Porto Alegre é uma cidade que tem seu poeta próprio, e ele se chama Mario Quintana.

O velho poeta, como ele se autodenominou na dedicatória do autógrafo que concedeu à minha mãe, tinha olhos de criança para ver o mundo.

‘Todos esses que aí estão atravancando meu caminho,
Eles passarão…
Eu passarinho!”

É bom lembrar o poeta pelo que escreveu, porque ele declarou num encontro de literatura que a parte de que mais gostava nos artigos sobre seus poemas eram as citações.

Nos tempos de antigamente, quando o jornal de Porto Alegre era “O Correio do Povo”, Mario Quintana assinava uma coluna chamada “Caderno H”. Foi entre esses pensamentos avulsos que encontrei certo dia a seguinte preciosidade, que nunca mais escapuliu da minha mente.

  

CADERNO H

DO IDEAL

As lagartas não podem acreditar na lenda – tão antiga entre o seu rastejante e esforçado povo – de que um dia serão borboletas… e toda a sua felicidade consiste em relembrar, às vezes, o absurdo e maravilha desse velho sonho.

 

Ora, neste ano da graça de 2022, em janeiro para ser mais preciso, foi encontrado um poema inédito de Mario Quintana.
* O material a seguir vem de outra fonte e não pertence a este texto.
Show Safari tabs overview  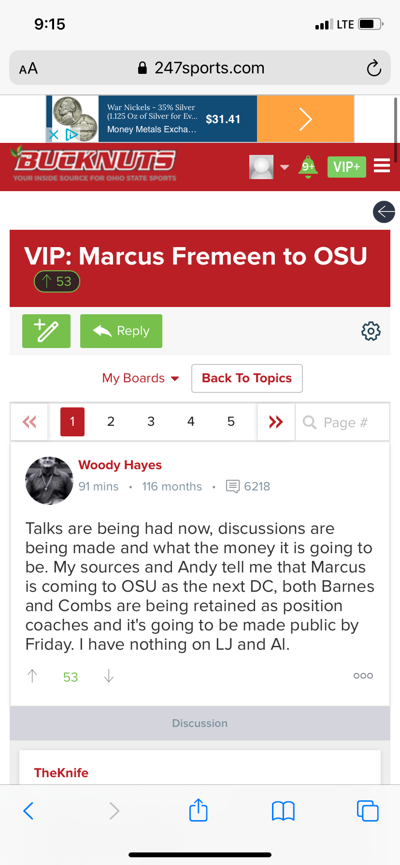[x=367, y=811]
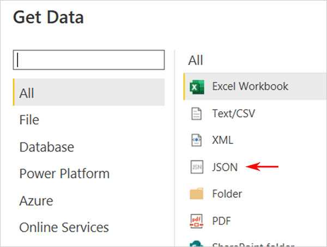This screenshot has height=247, width=327.
Task: Click the JSON file icon
Action: pos(196,167)
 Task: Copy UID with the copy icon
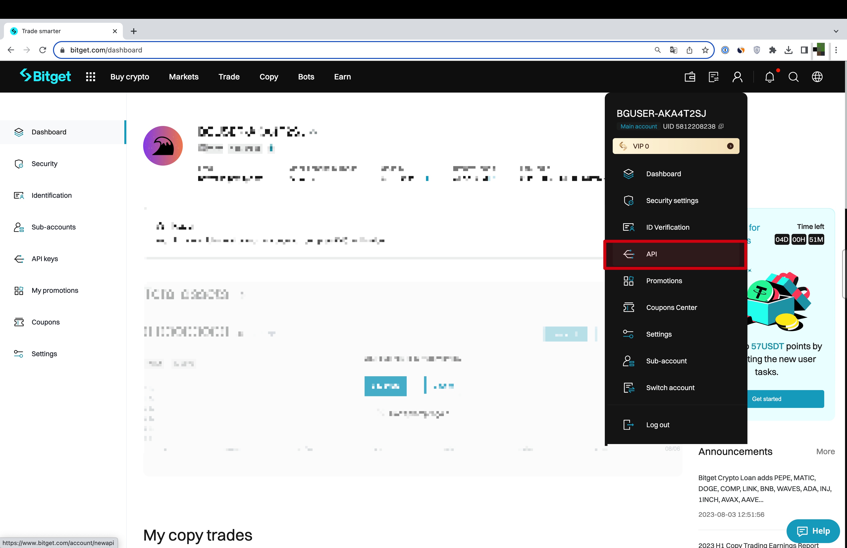[721, 126]
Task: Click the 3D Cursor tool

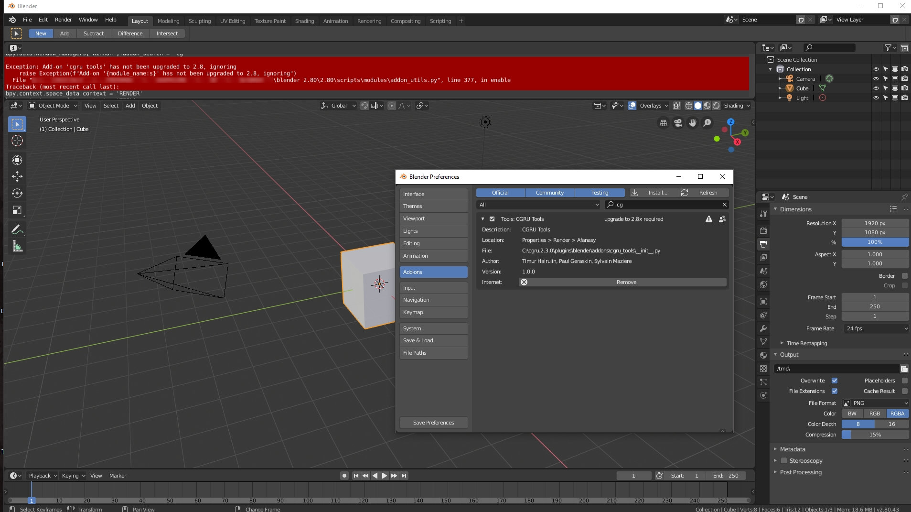Action: tap(17, 141)
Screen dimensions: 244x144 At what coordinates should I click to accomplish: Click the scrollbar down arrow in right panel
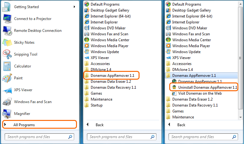(241, 117)
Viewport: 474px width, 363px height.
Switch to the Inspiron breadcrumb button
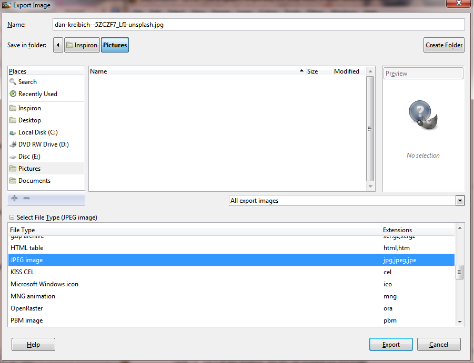(82, 45)
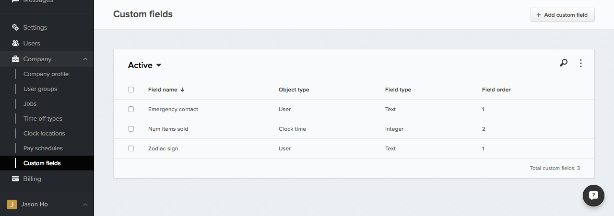Click the search magnifier icon
The width and height of the screenshot is (614, 216).
click(x=564, y=63)
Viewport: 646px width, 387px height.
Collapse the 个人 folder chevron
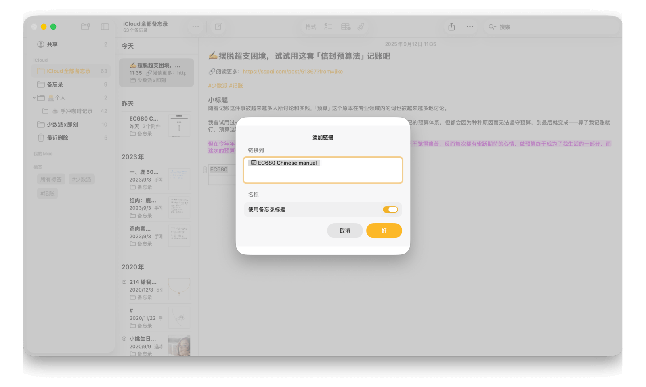pyautogui.click(x=34, y=98)
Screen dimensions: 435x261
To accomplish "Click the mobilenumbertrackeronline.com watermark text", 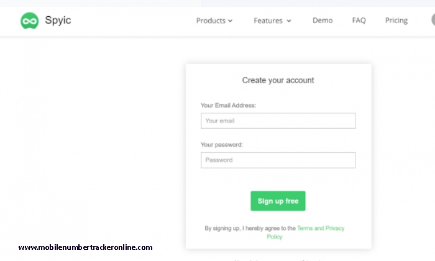I will tap(85, 247).
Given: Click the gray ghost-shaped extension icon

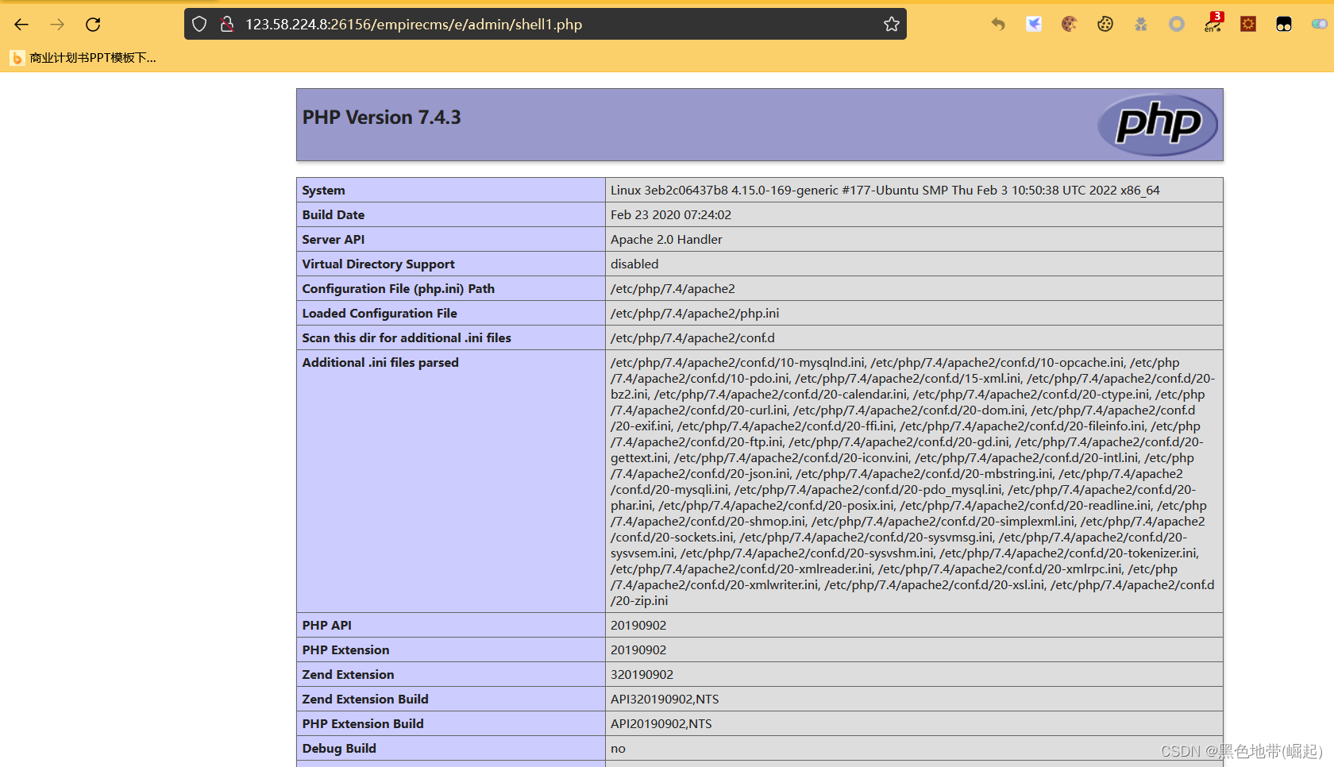Looking at the screenshot, I should (1140, 24).
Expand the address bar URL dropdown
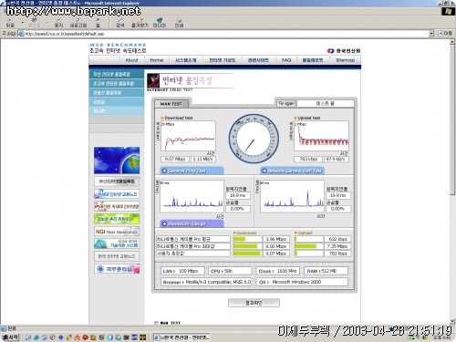456x342 pixels. pyautogui.click(x=431, y=34)
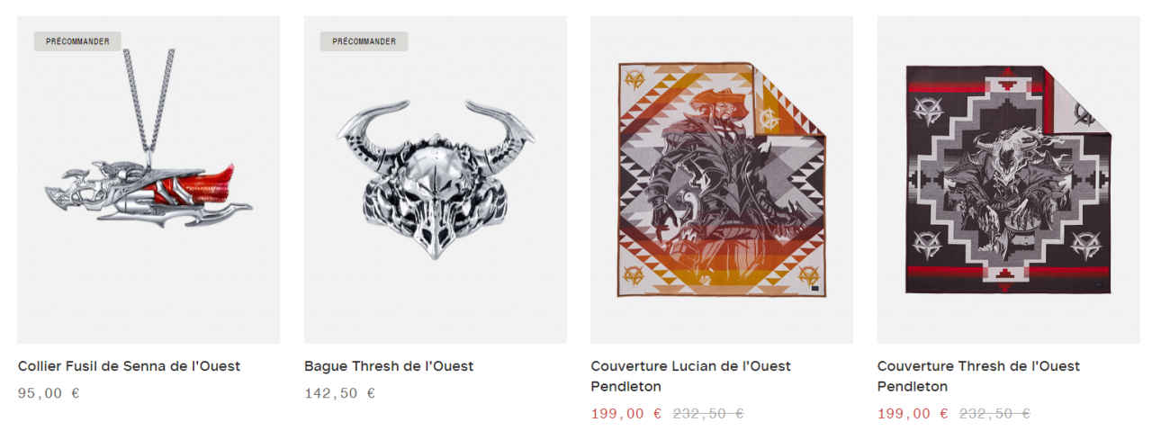Viewport: 1152px width, 431px height.
Task: Click the Précommander badge on the ring card
Action: [x=365, y=41]
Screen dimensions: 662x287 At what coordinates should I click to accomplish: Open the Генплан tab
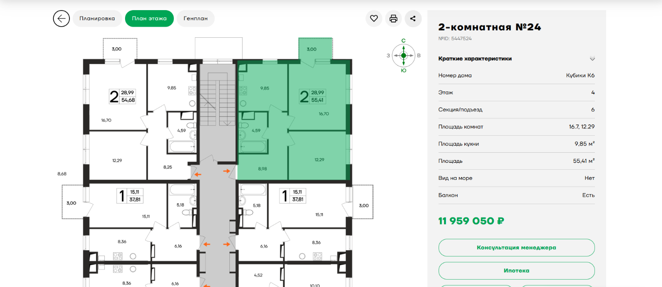[x=195, y=18]
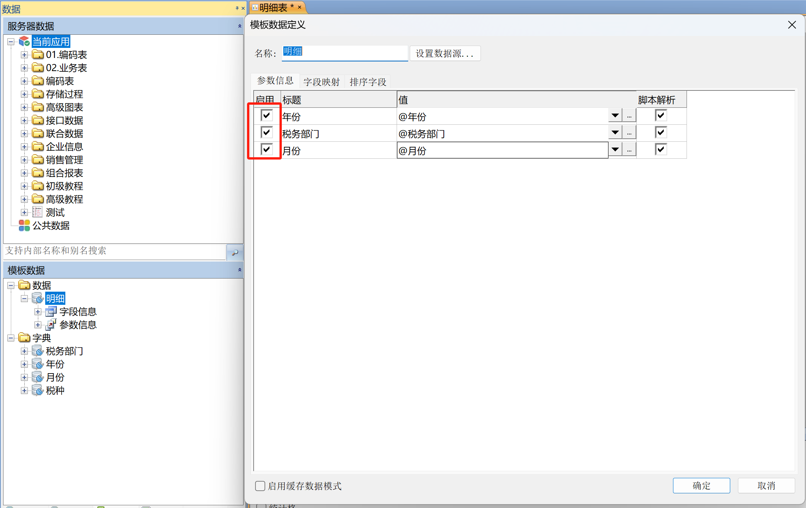Click the 测试 report sheet icon
806x508 pixels.
pyautogui.click(x=37, y=212)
Estava escrito numa folha de papel perdida entre as páginas de um livro, repassado a uma livraria como parte do lote de uma biblioteca particular. Quem descobriu a raridade foi o livreiro.   

O título é “Canção do Primeiro do Ano”, e a data anotada 1º de janeiro de 1941.

 

Canção do primeiro do ano

 Pelas estradas antigas
As horas vêm a cantar.
As horas são raparigas,
Entram na praça a dançar.

As horas são raparigas…

E a doce algazarra sua
De rua em rua se ouvia.
De casa em casa, na rua,
Uma janela se abria.

As horas são raparigas
Lindas de ouvir e de olhar.

As horas cantam cantigas

E eu vivo só de momentos,
Sou como as nuvens do céu…
Prendi a rosa dos ventos
Na fita do meu chapéu.

 

Uma por uma, as janelas
Se abriram de par em par.
As horas são raparigas…
Passam na rua a dançar.

Janela da minha vida,
Aberta de par em par!

As horas cantam cantigas

E, de novo, sem lembrança
Das outras vezes perdidas,
Atiro a rosa do sonho
Em tuas mãos distraídas…

 

                                               Mario Quintana

P. Al. 1/1/41

 

Uma estranheza de paralelos não me passou despercebida. O poema canta o início de 1941, a sua descoberta tardia vem cantar o princípio de 2022. O mundo estava em guerra em 1941, o mundo está em guerra em 2022. Como seria de esperar, a canção reflete o passar do tempo que, em tempos de guerra, se torna mais premente.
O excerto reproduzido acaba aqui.